GIVEN REQUEST →
Change every occurrence of "GUI agent" in the listing below to "interface agent", leaving everything else untouched.

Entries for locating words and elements
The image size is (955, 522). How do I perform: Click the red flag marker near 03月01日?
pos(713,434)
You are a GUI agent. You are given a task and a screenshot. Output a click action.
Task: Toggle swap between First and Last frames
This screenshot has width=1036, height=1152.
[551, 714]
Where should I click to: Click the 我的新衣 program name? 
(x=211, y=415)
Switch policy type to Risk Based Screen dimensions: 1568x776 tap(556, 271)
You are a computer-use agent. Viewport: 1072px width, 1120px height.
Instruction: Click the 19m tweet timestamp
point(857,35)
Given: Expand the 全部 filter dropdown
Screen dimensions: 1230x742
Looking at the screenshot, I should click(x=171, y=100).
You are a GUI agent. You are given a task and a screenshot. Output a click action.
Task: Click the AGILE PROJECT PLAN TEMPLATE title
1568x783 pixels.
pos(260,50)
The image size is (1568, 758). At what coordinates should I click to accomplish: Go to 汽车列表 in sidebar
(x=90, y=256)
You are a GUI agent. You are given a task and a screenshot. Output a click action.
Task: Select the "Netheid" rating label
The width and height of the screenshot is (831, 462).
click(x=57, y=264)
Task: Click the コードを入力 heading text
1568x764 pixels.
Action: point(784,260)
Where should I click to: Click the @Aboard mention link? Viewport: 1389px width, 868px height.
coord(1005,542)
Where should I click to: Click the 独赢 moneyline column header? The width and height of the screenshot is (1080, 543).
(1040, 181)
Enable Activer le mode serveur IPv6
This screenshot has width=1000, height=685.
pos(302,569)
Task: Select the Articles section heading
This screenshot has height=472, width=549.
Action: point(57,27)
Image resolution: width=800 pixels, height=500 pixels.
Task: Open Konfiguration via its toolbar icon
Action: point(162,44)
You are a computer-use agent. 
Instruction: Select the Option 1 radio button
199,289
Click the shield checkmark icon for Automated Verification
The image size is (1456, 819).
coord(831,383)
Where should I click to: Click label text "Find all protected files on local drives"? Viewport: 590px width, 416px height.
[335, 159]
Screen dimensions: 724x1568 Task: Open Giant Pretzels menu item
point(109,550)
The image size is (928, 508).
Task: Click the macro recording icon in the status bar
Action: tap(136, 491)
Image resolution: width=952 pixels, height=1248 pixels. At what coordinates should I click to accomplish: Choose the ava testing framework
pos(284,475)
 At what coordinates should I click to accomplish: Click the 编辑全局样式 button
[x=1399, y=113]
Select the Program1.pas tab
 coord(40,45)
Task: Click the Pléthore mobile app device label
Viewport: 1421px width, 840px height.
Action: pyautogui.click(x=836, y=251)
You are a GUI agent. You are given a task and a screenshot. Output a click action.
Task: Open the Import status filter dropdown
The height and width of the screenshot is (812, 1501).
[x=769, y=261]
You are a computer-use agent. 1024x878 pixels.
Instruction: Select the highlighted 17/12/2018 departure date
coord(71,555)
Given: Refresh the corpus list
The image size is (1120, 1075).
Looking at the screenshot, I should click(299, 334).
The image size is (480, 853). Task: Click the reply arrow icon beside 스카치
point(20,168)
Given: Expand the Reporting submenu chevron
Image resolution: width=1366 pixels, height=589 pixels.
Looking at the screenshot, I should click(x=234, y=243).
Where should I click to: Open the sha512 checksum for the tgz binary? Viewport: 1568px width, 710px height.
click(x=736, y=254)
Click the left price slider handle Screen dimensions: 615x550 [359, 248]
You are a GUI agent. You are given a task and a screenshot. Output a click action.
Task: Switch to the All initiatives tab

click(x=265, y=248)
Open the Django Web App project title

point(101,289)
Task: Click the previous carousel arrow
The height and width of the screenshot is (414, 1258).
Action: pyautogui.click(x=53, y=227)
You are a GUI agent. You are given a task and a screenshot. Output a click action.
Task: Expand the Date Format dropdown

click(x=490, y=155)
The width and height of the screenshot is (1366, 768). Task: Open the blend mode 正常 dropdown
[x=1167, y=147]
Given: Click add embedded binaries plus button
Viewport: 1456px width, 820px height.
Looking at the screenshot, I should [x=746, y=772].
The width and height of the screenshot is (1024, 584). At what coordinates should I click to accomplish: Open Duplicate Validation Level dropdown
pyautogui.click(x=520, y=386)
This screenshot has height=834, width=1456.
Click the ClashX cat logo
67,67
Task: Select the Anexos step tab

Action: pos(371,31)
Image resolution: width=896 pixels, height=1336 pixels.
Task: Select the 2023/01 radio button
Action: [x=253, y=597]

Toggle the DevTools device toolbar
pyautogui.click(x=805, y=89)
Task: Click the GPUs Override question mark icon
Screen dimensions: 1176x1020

TASK ANSWER →
The image size is (955, 522). How do I perform: Click the red flag marker near 03月01日?
pos(713,434)
You are a interface agent. You are given a task and a screenshot. Output a click action.
Task: Toggle swap between First and Last frames
This screenshot has width=1036, height=1152.
[551, 714]
Where should I click to: Click the 我的新衣 program name? 
(x=211, y=415)
Switch policy type to Risk Based Screen dimensions: 1568x776 tap(556, 271)
You are a computer-use agent. Viewport: 1072px width, 1120px height.
Instruction: Click the 19m tweet timestamp
point(857,35)
Given: Expand the 全部 filter dropdown
Screen dimensions: 1230x742
Looking at the screenshot, I should click(x=171, y=100).
You are a interface agent. You are given a task and a screenshot. Output a click action.
Task: Click the AGILE PROJECT PLAN TEMPLATE title
1568x783 pixels.
pos(260,50)
The image size is (1568, 758). At what coordinates should I click to accomplish: Go to 汽车列表 in sidebar
(x=90, y=256)
You are a interface agent. You are given a task and a screenshot. Output a click action.
Task: Select the "Netheid" rating label
The width and height of the screenshot is (831, 462).
click(x=57, y=264)
Task: Click the コードを入力 heading text
1568x764 pixels.
Action: point(784,260)
Where should I click to: Click the @Aboard mention link? Viewport: 1389px width, 868px height.
coord(1005,542)
Where should I click to: Click the 独赢 moneyline column header? The width and height of the screenshot is (1080, 543).
(1040, 181)
Enable Activer le mode serveur IPv6
This screenshot has width=1000, height=685.
pos(302,569)
Task: Select the Articles section heading
This screenshot has height=472, width=549.
Action: point(57,27)
Image resolution: width=800 pixels, height=500 pixels.
Task: Open Konfiguration via its toolbar icon
Action: point(162,44)
You are a computer-use agent. 
Instruction: Select the Option 1 radio button
199,289
Click the shield checkmark icon for Automated Verification
The image size is (1456, 819).
coord(831,383)
Where should I click to: Click label text "Find all protected files on local drives"? Viewport: 590px width, 416px height.
[335, 159]
Screen dimensions: 724x1568 Task: Open Giant Pretzels menu item
point(109,550)
The image size is (928, 508).
Task: Click the macro recording icon in the status bar
Action: tap(136, 491)
Image resolution: width=952 pixels, height=1248 pixels. At what coordinates should I click to accomplish: Choose the ava testing framework
pos(284,475)
 At what coordinates should I click to accomplish: Click the 编辑全局样式 button
[x=1399, y=113]
Select the Program1.pas tab
 coord(40,45)
Task: Click the Pléthore mobile app device label
Viewport: 1421px width, 840px height.
Action: pyautogui.click(x=836, y=251)
You are a interface agent. You are given a task and a screenshot. Output a click action.
Task: Open the Import status filter dropdown
The height and width of the screenshot is (812, 1501).
[x=769, y=261]
You are a computer-use agent. 1024x878 pixels.
Instruction: Select the highlighted 17/12/2018 departure date
coord(71,555)
Given: Refresh the corpus list
The image size is (1120, 1075).
Looking at the screenshot, I should click(299, 334).
The image size is (480, 853). Task: Click the reply arrow icon beside 스카치
point(20,168)
Given: Expand the Reporting submenu chevron
Image resolution: width=1366 pixels, height=589 pixels.
Looking at the screenshot, I should click(x=234, y=243).
Where should I click to: Open the sha512 checksum for the tgz binary? Viewport: 1568px width, 710px height.
click(x=736, y=254)
Click the left price slider handle Screen dimensions: 615x550 [359, 248]
You are a interface agent. You are given a task and a screenshot. Output a click action.
Task: Switch to the All initiatives tab

click(x=265, y=248)
Open the Django Web App project title

point(101,289)
Task: Click the previous carousel arrow
The height and width of the screenshot is (414, 1258).
Action: pyautogui.click(x=53, y=227)
You are a interface agent. You are given a task and a screenshot. Output a click action.
Task: Expand the Date Format dropdown

click(x=490, y=155)
The width and height of the screenshot is (1366, 768). Task: Open the blend mode 正常 dropdown
[x=1167, y=147]
Given: Click add embedded binaries plus button
Viewport: 1456px width, 820px height.
Looking at the screenshot, I should [x=746, y=772].
The width and height of the screenshot is (1024, 584). At what coordinates should I click to accomplish: Open Duplicate Validation Level dropdown
pyautogui.click(x=520, y=386)
This screenshot has height=834, width=1456.
Click the ClashX cat logo
67,67
Task: Select the Anexos step tab

Action: pos(371,31)
Image resolution: width=896 pixels, height=1336 pixels.
Task: Select the 2023/01 radio button
Action: [x=253, y=597]

Toggle the DevTools device toolbar
pyautogui.click(x=805, y=89)
Task: Click the GPUs Override question mark icon
Screen dimensions: 1176x1020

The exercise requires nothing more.